Click-target records
# # # # # # #

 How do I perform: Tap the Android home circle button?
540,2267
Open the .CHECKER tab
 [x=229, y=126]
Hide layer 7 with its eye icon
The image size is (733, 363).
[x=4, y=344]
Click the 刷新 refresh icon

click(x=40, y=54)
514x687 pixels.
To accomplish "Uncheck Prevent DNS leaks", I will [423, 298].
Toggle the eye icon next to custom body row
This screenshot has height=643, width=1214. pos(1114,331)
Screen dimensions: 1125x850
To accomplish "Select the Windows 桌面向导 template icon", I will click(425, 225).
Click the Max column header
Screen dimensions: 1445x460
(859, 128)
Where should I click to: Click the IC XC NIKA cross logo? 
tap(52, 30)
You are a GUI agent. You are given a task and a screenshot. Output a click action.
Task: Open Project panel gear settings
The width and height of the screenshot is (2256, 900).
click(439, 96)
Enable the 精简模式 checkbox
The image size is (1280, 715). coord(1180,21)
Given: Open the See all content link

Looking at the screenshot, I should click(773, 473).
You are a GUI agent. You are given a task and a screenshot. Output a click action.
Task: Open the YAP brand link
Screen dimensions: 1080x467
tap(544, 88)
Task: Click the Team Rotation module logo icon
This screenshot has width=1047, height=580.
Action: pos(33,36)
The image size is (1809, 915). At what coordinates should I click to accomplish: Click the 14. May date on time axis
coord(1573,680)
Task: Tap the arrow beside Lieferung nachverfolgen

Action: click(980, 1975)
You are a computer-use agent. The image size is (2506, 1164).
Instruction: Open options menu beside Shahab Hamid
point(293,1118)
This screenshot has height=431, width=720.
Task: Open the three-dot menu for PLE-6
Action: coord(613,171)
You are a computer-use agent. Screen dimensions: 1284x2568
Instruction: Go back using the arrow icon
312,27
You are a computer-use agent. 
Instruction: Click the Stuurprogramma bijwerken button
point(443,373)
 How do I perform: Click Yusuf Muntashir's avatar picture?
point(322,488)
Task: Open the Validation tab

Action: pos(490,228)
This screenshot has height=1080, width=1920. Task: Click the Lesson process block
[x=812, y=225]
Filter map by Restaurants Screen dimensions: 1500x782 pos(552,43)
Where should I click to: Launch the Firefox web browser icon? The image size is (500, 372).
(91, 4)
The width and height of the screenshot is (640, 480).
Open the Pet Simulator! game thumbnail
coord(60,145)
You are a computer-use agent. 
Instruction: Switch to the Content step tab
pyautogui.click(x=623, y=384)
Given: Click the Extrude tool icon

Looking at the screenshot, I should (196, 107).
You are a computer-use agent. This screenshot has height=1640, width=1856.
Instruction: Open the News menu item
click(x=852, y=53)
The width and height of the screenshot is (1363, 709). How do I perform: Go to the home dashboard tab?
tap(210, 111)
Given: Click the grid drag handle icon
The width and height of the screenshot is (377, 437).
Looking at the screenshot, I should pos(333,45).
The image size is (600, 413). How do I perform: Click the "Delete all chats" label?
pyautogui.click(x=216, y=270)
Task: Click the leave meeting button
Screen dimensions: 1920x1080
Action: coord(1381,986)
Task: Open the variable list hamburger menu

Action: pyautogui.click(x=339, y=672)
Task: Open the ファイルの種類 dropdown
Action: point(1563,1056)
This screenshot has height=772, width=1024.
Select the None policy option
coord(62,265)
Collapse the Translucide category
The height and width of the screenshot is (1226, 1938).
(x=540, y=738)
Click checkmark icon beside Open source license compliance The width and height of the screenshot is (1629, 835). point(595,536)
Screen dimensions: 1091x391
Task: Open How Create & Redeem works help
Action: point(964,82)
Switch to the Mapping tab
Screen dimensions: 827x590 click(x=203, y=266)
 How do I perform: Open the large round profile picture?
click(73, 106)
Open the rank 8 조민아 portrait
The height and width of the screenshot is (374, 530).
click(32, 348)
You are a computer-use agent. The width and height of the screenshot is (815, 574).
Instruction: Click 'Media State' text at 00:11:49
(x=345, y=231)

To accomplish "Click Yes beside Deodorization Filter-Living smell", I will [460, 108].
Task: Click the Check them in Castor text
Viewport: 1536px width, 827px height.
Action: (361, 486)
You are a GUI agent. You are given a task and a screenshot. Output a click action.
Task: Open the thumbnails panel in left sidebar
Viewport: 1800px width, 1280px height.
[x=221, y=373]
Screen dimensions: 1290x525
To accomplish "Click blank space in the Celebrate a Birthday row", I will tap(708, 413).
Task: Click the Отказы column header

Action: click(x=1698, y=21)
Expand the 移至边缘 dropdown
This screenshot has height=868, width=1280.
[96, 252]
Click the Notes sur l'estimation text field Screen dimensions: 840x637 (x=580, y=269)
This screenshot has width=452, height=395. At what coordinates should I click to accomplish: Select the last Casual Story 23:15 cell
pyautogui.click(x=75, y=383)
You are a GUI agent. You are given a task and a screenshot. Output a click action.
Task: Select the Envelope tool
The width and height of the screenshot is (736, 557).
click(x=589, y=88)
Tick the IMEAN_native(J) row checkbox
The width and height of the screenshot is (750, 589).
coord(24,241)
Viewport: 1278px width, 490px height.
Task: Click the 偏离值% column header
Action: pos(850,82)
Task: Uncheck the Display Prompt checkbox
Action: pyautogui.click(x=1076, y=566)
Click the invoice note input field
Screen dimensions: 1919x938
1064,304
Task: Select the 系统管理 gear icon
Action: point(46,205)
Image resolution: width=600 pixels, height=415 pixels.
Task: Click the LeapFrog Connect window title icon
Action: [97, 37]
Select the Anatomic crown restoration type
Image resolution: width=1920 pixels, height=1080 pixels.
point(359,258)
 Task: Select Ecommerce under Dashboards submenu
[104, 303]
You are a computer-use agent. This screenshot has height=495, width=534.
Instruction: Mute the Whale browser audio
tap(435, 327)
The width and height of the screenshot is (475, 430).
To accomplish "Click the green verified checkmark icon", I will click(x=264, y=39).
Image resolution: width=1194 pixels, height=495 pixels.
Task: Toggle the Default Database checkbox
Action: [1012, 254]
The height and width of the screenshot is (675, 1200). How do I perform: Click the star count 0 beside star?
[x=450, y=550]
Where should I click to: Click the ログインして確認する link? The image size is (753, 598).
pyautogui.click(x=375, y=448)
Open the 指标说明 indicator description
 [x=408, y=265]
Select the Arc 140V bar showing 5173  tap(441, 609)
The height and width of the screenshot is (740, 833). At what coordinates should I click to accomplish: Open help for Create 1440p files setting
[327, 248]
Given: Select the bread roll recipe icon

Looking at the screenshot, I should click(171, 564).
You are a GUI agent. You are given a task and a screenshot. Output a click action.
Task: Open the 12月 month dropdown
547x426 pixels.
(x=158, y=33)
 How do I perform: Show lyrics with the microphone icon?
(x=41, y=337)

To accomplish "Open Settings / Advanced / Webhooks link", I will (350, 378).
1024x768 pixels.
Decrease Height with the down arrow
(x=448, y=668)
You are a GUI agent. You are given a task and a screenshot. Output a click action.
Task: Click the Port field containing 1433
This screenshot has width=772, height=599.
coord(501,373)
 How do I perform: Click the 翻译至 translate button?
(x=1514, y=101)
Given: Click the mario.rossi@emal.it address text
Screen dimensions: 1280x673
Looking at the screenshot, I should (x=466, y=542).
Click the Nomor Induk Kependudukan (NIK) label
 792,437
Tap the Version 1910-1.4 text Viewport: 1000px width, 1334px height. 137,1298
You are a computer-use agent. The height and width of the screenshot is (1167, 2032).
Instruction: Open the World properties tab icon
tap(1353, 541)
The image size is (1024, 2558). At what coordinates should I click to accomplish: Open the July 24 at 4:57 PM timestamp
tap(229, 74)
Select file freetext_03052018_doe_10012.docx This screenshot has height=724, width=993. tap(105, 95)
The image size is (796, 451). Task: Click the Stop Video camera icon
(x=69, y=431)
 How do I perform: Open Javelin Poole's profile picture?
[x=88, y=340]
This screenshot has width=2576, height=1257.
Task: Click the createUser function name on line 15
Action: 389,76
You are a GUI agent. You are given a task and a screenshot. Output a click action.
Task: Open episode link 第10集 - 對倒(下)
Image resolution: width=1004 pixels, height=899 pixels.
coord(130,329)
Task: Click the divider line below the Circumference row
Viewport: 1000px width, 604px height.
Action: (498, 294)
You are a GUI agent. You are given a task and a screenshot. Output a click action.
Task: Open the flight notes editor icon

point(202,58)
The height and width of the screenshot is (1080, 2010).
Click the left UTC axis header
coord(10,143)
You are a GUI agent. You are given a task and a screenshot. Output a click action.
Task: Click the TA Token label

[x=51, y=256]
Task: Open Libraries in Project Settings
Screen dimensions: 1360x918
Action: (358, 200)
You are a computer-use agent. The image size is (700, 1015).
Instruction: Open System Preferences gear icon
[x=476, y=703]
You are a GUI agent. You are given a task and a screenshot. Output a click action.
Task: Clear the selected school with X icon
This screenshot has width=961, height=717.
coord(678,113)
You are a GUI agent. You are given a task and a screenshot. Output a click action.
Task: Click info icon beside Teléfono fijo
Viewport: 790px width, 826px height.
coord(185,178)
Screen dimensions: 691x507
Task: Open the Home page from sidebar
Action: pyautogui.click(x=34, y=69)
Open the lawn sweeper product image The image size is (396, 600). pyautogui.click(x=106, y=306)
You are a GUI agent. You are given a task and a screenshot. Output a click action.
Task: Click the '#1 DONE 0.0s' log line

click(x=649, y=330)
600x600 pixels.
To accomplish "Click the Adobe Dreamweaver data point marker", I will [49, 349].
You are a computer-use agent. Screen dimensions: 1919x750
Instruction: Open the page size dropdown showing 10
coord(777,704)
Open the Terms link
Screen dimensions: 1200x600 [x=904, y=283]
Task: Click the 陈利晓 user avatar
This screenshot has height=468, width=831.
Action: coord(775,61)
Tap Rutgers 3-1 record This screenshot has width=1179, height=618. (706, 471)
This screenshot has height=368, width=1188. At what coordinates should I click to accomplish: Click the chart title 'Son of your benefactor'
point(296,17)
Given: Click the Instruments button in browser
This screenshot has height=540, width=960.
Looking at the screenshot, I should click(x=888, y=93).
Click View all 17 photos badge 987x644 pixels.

# # # # # # #

> **Problem to solve**
Return the records word for word, from the start through the line holding "Action: pos(490,228)", with both ends included.

> **Output for this exercise**
 How do I perform: Tap the Android home circle button?
540,2267
Open the .CHECKER tab
 [x=229, y=126]
Hide layer 7 with its eye icon
The image size is (733, 363).
[x=4, y=344]
Click the 刷新 refresh icon

click(x=40, y=54)
514x687 pixels.
To accomplish "Uncheck Prevent DNS leaks", I will [423, 298].
Toggle the eye icon next to custom body row
This screenshot has height=643, width=1214. pos(1114,331)
Screen dimensions: 1125x850
To accomplish "Select the Windows 桌面向导 template icon", I will click(425, 225).
Click the Max column header
Screen dimensions: 1445x460
(859, 128)
Where should I click to: Click the IC XC NIKA cross logo? 
tap(52, 30)
You are a GUI agent. You are given a task and a screenshot. Output a click action.
Task: Open Project panel gear settings
The width and height of the screenshot is (2256, 900).
click(439, 96)
Enable the 精简模式 checkbox
The image size is (1280, 715). coord(1180,21)
Given: Open the See all content link

Looking at the screenshot, I should click(773, 473).
You are a GUI agent. You are given a task and a screenshot. Output a click action.
Task: Open the YAP brand link
Screen dimensions: 1080x467
tap(544, 88)
Task: Click the Team Rotation module logo icon
This screenshot has width=1047, height=580.
Action: pos(33,36)
The image size is (1809, 915). At what coordinates should I click to accomplish: Click the 14. May date on time axis
coord(1573,680)
Task: Tap the arrow beside Lieferung nachverfolgen

Action: click(980, 1975)
You are a computer-use agent. The image size is (2506, 1164).
Instruction: Open options menu beside Shahab Hamid
point(293,1118)
This screenshot has height=431, width=720.
Task: Open the three-dot menu for PLE-6
Action: coord(613,171)
You are a computer-use agent. Screen dimensions: 1284x2568
Instruction: Go back using the arrow icon
312,27
You are a computer-use agent. 
Instruction: Click the Stuurprogramma bijwerken button
point(443,373)
 How do I perform: Click Yusuf Muntashir's avatar picture?
point(322,488)
Task: Open the Validation tab

Action: pos(490,228)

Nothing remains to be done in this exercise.